DK Srivastava, the chief policy adviser at EY India, said: “The first-quarter numbers highlight an extremely challenging outlook for the Indian economy with only one sector — agriculture — showing positive growth. Signals are that FY21 is likely to end in a net contraction. With nominal GDP also showing negative growth of about (-) 23 percent n 1QFY21, tax revenues are also likely to contract sharply in the year as a whole. The Indian economy has clearly landed in a severe vicious cycle with the need to stimulate demand by the government is at its weakest. Without stimulating private consumption and investment demand, it may be difficult to arrest this downward momentum.”
What might happen due to the GDP contraction?
The unending pandemic is an integral factor in jeopardizing the economy and its recovery more than it has already done. A recent SBI Ecowrap research report has estimated that India’s real GDP will contract 10.9 percent in FY21. It had earlier put the figure at -6.8 percent. “Our preliminary estimate indicates that all the four quarters of FY21 will exhibit negative real GDP growth, and the decline of full-year growth will likely be in double digits (around 10.9 percent),” the research report stated.

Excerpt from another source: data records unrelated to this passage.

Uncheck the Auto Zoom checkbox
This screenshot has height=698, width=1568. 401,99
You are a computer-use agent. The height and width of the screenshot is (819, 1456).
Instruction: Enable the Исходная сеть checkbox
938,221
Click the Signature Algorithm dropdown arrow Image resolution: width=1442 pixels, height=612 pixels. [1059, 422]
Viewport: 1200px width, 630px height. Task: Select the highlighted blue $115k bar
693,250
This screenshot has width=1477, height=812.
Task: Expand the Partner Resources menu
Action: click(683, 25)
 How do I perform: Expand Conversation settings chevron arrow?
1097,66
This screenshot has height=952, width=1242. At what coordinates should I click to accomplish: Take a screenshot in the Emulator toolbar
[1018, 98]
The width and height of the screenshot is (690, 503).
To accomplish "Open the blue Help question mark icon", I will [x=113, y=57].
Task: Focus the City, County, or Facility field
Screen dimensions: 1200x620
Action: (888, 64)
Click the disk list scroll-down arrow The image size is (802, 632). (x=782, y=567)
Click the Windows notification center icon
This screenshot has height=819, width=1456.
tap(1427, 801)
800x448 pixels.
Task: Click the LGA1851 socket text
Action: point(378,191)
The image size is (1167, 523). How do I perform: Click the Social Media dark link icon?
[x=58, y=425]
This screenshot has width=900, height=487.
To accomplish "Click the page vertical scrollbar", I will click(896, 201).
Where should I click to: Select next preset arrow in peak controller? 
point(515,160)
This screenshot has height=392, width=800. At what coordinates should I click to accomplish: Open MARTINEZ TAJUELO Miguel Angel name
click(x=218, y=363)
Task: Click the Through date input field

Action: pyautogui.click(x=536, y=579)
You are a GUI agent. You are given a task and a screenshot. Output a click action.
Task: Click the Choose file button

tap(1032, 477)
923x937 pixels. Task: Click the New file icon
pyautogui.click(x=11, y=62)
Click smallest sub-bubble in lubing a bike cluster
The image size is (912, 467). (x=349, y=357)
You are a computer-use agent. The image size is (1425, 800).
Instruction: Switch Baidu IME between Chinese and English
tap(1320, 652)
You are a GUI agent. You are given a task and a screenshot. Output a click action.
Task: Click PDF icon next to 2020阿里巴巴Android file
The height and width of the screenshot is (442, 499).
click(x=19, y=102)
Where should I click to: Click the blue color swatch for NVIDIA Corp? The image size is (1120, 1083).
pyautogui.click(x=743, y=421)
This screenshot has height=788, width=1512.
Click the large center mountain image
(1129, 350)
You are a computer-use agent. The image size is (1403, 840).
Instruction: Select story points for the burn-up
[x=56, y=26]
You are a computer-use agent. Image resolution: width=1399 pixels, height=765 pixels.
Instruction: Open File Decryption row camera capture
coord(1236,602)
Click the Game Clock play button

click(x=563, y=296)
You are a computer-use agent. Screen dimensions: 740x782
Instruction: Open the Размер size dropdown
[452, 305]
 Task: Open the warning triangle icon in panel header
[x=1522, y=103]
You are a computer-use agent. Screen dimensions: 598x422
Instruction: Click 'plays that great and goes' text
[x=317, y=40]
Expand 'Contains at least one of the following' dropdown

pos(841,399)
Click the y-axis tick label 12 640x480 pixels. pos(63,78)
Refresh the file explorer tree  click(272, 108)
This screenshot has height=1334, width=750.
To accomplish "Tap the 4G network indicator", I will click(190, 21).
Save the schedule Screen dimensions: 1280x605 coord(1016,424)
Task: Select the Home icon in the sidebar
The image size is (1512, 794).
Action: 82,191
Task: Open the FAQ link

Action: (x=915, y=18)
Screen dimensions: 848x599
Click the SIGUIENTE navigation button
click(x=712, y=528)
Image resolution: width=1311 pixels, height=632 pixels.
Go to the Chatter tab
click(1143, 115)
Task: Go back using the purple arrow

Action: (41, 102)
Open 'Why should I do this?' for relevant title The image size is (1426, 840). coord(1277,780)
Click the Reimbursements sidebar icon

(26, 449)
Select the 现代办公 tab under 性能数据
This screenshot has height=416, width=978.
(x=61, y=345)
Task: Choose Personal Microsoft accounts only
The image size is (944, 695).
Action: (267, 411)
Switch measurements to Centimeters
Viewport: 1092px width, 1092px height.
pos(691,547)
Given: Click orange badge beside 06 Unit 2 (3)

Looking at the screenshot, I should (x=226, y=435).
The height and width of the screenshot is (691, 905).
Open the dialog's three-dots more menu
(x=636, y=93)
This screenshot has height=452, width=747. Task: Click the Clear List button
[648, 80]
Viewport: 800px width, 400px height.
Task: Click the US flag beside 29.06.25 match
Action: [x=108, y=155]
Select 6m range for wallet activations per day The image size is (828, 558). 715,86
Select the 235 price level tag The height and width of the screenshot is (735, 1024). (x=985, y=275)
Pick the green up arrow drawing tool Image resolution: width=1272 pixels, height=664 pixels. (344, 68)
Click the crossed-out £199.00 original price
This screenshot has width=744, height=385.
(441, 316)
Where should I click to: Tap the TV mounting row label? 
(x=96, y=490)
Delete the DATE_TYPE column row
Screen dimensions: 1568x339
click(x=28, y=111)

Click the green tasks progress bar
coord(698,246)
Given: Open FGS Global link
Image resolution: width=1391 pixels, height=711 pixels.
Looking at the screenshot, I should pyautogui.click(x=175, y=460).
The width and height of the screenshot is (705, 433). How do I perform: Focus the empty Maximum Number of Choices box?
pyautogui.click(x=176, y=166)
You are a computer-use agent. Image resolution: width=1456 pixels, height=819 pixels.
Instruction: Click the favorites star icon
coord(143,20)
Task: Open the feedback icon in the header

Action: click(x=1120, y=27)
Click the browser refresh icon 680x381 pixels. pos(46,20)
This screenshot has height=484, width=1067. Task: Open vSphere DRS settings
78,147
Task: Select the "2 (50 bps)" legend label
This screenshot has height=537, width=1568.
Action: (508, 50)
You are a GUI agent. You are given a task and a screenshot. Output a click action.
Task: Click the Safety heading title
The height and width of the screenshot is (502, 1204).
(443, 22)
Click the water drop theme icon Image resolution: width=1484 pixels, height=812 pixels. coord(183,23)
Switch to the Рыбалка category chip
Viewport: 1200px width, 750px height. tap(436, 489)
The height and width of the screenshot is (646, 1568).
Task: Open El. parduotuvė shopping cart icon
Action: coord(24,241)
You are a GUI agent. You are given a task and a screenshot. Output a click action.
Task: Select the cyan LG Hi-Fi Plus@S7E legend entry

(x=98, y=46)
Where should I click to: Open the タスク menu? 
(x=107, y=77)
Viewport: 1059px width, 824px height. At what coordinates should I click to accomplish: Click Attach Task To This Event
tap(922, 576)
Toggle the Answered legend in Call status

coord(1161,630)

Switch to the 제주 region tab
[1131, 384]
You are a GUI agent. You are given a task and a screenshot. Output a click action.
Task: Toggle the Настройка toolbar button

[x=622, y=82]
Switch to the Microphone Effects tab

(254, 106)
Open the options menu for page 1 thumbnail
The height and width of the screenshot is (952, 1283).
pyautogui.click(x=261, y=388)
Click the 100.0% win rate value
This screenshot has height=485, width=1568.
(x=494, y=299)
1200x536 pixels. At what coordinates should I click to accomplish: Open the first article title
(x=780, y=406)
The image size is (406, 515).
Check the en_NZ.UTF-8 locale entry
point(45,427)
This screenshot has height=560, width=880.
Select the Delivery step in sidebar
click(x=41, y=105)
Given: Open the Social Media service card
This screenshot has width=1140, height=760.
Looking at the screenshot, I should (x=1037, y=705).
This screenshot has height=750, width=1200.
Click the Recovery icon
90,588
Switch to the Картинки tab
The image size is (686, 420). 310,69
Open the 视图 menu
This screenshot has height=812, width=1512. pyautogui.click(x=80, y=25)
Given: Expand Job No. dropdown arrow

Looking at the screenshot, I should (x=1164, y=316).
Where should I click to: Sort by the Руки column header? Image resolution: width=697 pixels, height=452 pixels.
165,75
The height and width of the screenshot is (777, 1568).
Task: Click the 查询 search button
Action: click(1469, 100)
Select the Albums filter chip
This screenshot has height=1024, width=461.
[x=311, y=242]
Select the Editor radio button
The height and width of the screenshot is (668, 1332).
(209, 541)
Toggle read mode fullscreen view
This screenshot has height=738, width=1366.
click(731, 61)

If the growth rate shows no sign of improvement, the major challenge in the next 10 years will be generating a sufficient amount of jobs to support a growing population in the country. Curbing unemployment and coming up with adequate jobs was always a pain point for India since the economy was already growing at a slower pace of just five percent since last year. With the expected sharp GDP contraction following the pandemic, unemployment rates are expected to grow in the absence of enough jobs. A recent Mckinsey Global Institute report has pointed out that India’s GDP will need to arise at 8 to 8.5 percent per year over the next decade to create 90 million or nine crore non-farm jobs. An 8-8.5 percent growth is actually a lot to attain and is double of what India achieved in 2019-20.
The report has also suggested that the nation will have to create at least 10-12 million jobs annually in order to absorb the growing number of young professionals — something that seems impossible at this time and the current growth rate that we are looking at. If the country is lacking in strategies to assess this growth issue immediately, it could actually end up affecting a decade of income, stunted salaries, and deteriorating quality of life, the report also added.
India’s dream of becoming a 5 trillion dollar economy looks quite far-fetched now. If the government doesn’t buckle up now and take significant steps, the nation might also miss out on its chance to become a global economic superpower in the near future.